Pushing Restructuring Through

Remember a few weeks ago when we were commenting on all of the overtures submitted ┬áby Districts, Circuits and other entities of Synod? I don’t think that Districts, Circuits or Boards could have done much more to express specific concerns they had with some of the proposals being suggested by the Blue Ribbon Task Force.

But I have bad news.

I’m getting a ton of reports coming out of the recent meetings of floor committees (the groups that decide whether any of those overtures will ever see the light of day at the Synodical Convention in Houston) that indicate a great deal of politicking and an unfortunate lack of transparency.

When the nomination numbers came out in early April, I pointed out that even though the Rev. Matt Harrison had received an overwhelming majority of nominations, people shouldn’t count President Kieschnick out. Why? He’s truly one of the most effective political operatives I’ve ever seen. He’s just very good at getting what he wants.

And it looks like he got what he wanted out of the floor committees.

I’m told by numerous folks who were at the meetings this past weekend that President Kieschnick informed participants that restructuring had the overwhelming support of the church. He made this claim on the basis of those vague surveys conducted at regional gatherings months ago. Those were the surveys where everyone had the bizarre combination of 60 seconds and very little considered information before marking down their opinion on the proposals.
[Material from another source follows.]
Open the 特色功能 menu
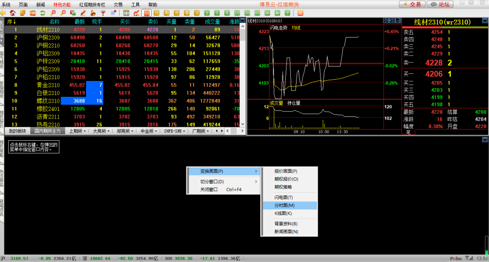Screen dimensions: 489x262 pos(62,4)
The information provided at these meetings, it should be noted, heavily encouraged support for the proposals. It wasn’t like delegates had an honest airing of the pros and cons of each proposal before being forced to decide. And, it also bears mentioning, that the proposals changed over the course of the meetings so that delegates in one region were voting on a different proposal than those in another region.

In any case, since those meetings, a growing chorus — again, from all sides of the LCMS — has been voicing its opposition to the proposals.
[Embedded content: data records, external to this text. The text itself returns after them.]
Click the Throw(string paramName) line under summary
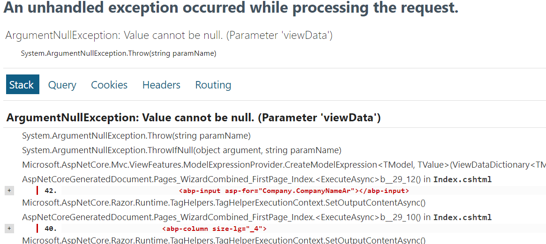This screenshot has width=546, height=244. click(x=118, y=53)
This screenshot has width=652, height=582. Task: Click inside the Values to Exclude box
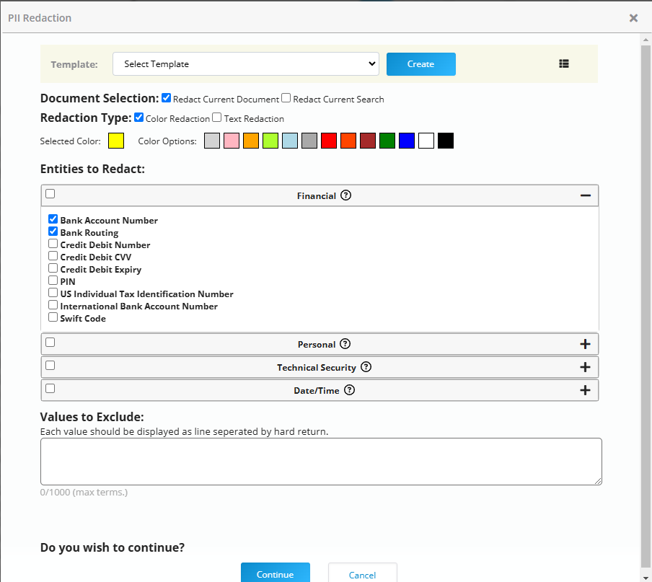[321, 462]
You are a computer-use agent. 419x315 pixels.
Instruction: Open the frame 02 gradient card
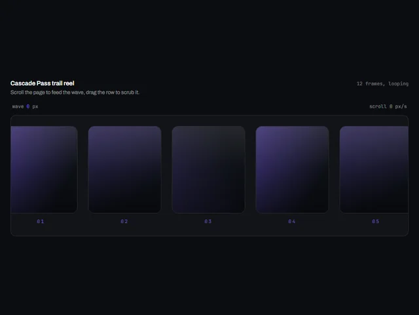click(x=124, y=169)
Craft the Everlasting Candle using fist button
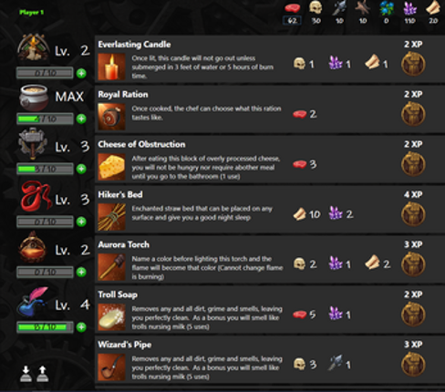The image size is (445, 392). (x=413, y=64)
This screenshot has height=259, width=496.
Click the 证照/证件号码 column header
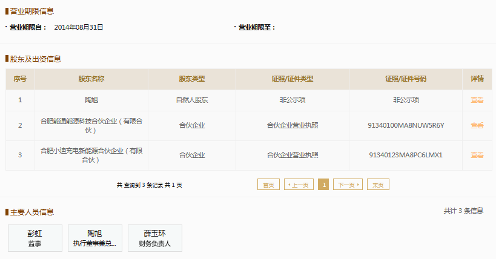pos(406,79)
And yet I’m told that President Kieschnick asked the floor committee to only put forth resolutions in support of Restructuring. When you look back and think of the 80-odd overtures submitted largely against restructuring, it makes it seem as if all of the districts, circuits and congregations who wrote overtures against restructuring are not important.

The overtures that were put forth by Floor Committee 8 (the one that had over 80 overtures submitted to it, almost all of them critical or questioning of at least part of the Blue Ribbon Task Force process or proposals) did as told. For instance, rather than respond favorably to the request from the Board for Human Care Ministries request posted on yesterday, Floor Committee 8 put forth a resolution recommending that all program boards be killed and that the Synod’s ministry areas be divided into a domestic and international mission commission. It’s hard to understate how much this conflicts with how interested parties in Synod responded to the Blue Ribbon Task Force Proposal to consolidate so radically.

Now, what’s the lesson here? There is an obvious parallel to how Congress recently shoved massive legislation through over the consistent and passionate objection of the people. But at the end of the day, who won that battle against the will of the people? Are President Kieschnick and his team willing to risk the ire of the Synod to achieve their goal? Remember, he’s very good at achieving his political ends and perhaps he thinks he can get the consolidation of power he desires without losing office. I don’t know.

Perhaps if he sees that delegates to Convention are upset at how the restructuring is being shoved down their throats, he’ll change course and recommend a vote against these unpopular proposals. Again, we’ll have to just wait and see.

But no matter what your views on restructuring in general and Proposal #18 in particular, I don’t think this thwarting of the will of the Synod (expressed properly in overtures from Districts, Circuits and Congregations) is a high mark in Synod relations.

It also shows how prescient the first commenter on yesterday’s post was:

Do you really think that the floor committee will take seriously this letter from Human Care? I don’t. It is my humble opinion that the “marching orders” have gone out and there will be a big push to accomplish this goal of our Synodical President. Some say that the proposals belong to all of us. I could not disagree more. My reasons: The president put the committee together with people he wanted; he told them what they should seek; he told them to cover everything; he told them he wanted answers for this convention. These are his baby and I personally don’t think he will let it die–no matter what has to be done.